STUDY TEXT:
[Start of section]
A new research network is helping Canada maintain its coveted status as one of the world’s hot spots for digital media.
Animation studios and other digital media companies now have another reason to make Canada their home.
The federal government is investing $23.25 million over five years in a new Network of Centres of Excellence (NCE) that will help develop the technology solutions, talent pool and policy environment needed to sustain and grow a vibrant digital media sector.
Co-located at the University of British Columbia and the Centre for Digital Media on the Great Northern Way Campus (GNWC), the Graphics, Animation and New Media Canada (GRAND) Network represents a key plank in the government’s goal of encouraging jobs and commercialization in strategic sectors. In 2008, Canada’s Science and Technology Innovation Council (STIC) identified information communications technology, including digital media, animation and games, as one of the country’s research and development strengths.
It’s the second major federal investment in digital media over the past year. In January 2009, the Canadian Digital Media Network received $10.7 million as a Centre of Excellence for Commercialization and Research to bring together the tool makers with the tool users, along with the skilled workers and venture capitalists, to boost Canada’s reputation as a growing international powerhouse for digital media.
Both networks will also support the government’s highly anticipated national digital economy strategy, expected for release in 2010.
“Today’s digital media is about much more than new media, animation and games,” explains Dr. Gerri Sinclair, GRAND’s executive director and CEO of the GNWC’s Centre for Digital Media. “It’s IT, arts, design, web applications and e-learning. It’s social networking as well as complex modeling, simulations and image processing in medicine, science and the entertainment industry. It’s also about high-paying jobs and quality of life, and that requires new skills, new applications and a supportive policy environment.”
GRAND will support 32 projects clustered around five themes: New Media Challenges and Opportunities; Games and Interactive Simulation; Animation, Graphics and Imaging; and cross-cutting themes of Social, Legal, Economic and Cultural Perspectives and Enabling Technologies and Methodologies. The network involves 56 network investigators, researchers at 19 universities, as well as about 35 public and industry partners, including Autodesk, BioWare/Electronic Arts, Deluxe Postproduction, Rapid Mind, Rogers Communications and Side Effects.
[End of section]
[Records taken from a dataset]
[Start of section]
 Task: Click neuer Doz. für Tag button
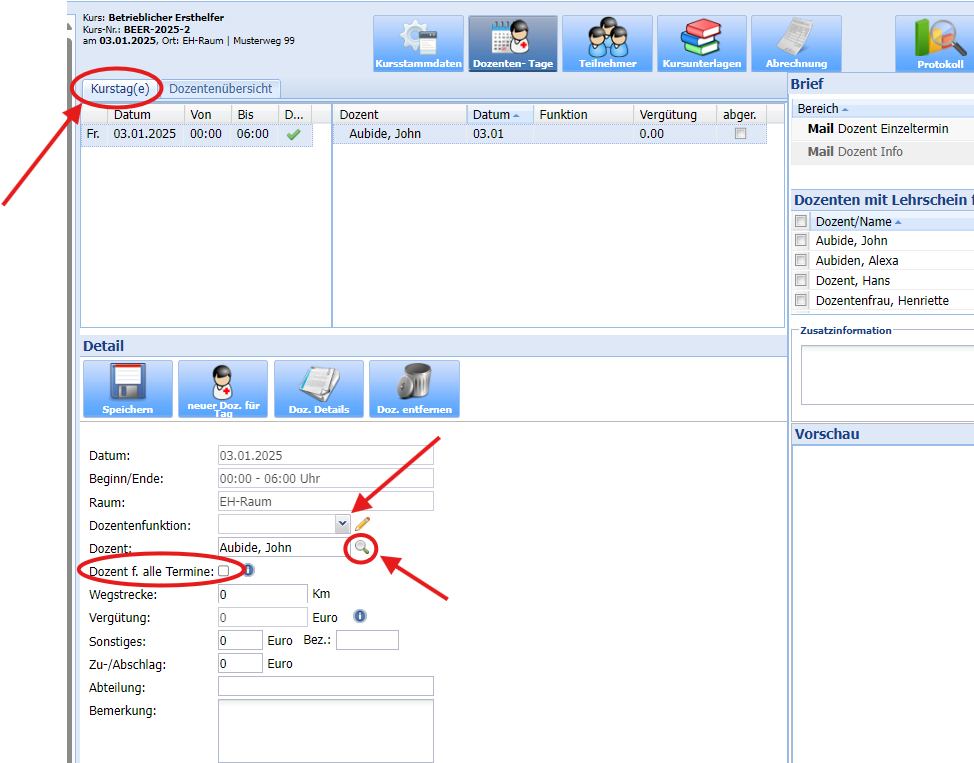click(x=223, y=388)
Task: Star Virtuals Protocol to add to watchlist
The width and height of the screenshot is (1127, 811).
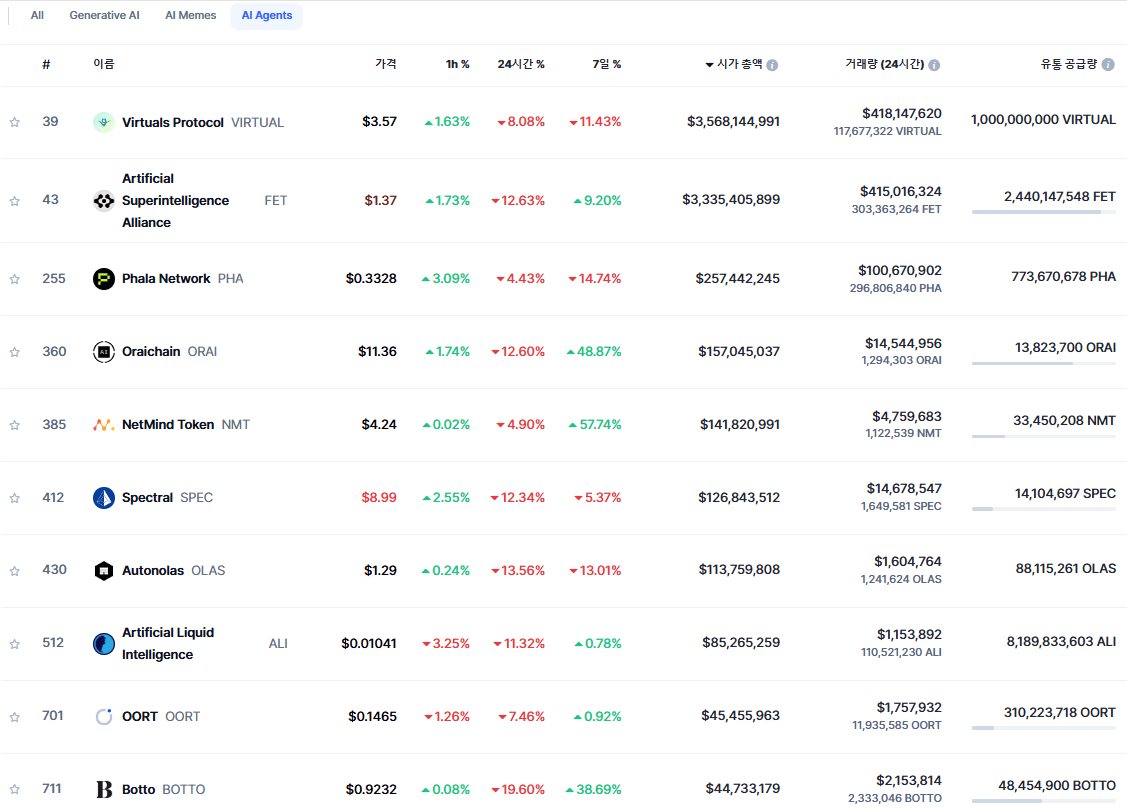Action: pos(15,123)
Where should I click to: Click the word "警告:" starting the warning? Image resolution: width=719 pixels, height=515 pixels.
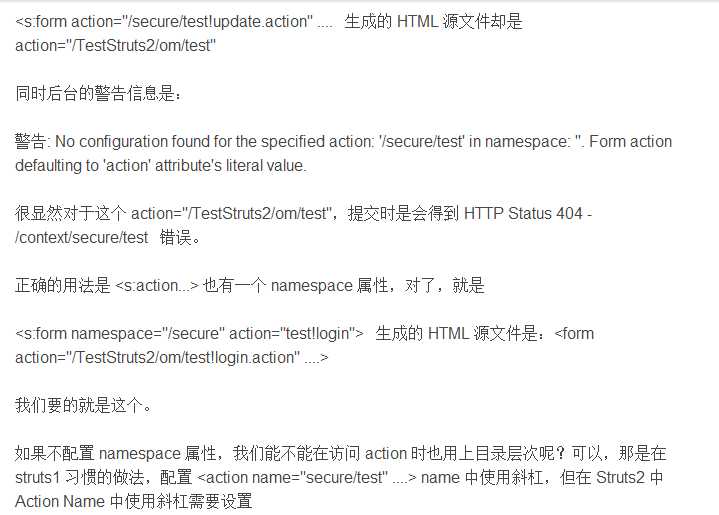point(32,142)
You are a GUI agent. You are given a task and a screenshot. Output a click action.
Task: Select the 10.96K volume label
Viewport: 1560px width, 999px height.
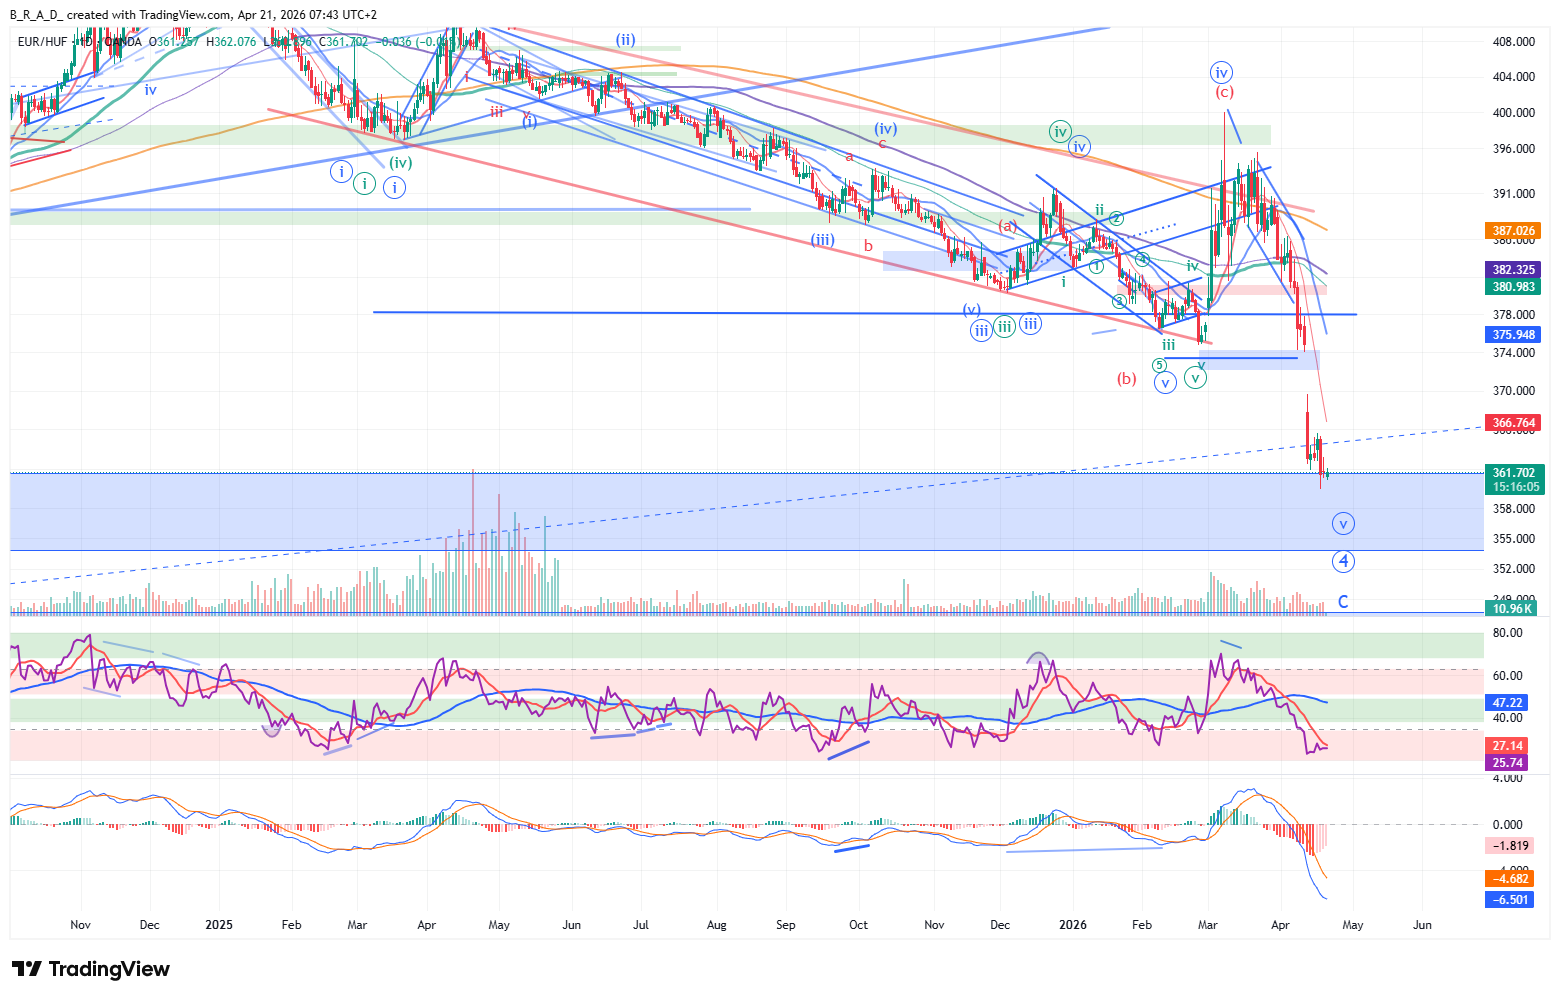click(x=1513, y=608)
[End of section]
WORK INSTRUCTIONS:
Pick up the article on Canada's GRAND digital media research network after its last sentence and carry it forward.

EXPECTED ANSWER:
“Many software tools are converging because everything is going digital,” says Dr. Kellogg Booth, scientific director of GRAND. “For example, we have projects looking at how animation software can be adapted for use by architects and the construction industry for computer-aided design. Other projects are looking at new techniques for computer animation, to make animated characters move and act in a more human like way.”
Project teams will include researchers from the social sciences and humanities who will study the social, legal, political, economic and cultural issues related to new media and the technologies that enable them.
GRAND will hold its inaugural national annual conference in June in Ottawa, where one of the hot topics will be the use of digital media and gaming technologies to help develop skills for visibility impaired, blind or mobility challenged people.
Researchers at the NeuroDevNet network, another NCE at UBC, are interested in partnering with GRAND Network researchers to look at how digital media and “biofeedback” game technology may be used to treat children with syndromes such as attention deficit disorder or autism.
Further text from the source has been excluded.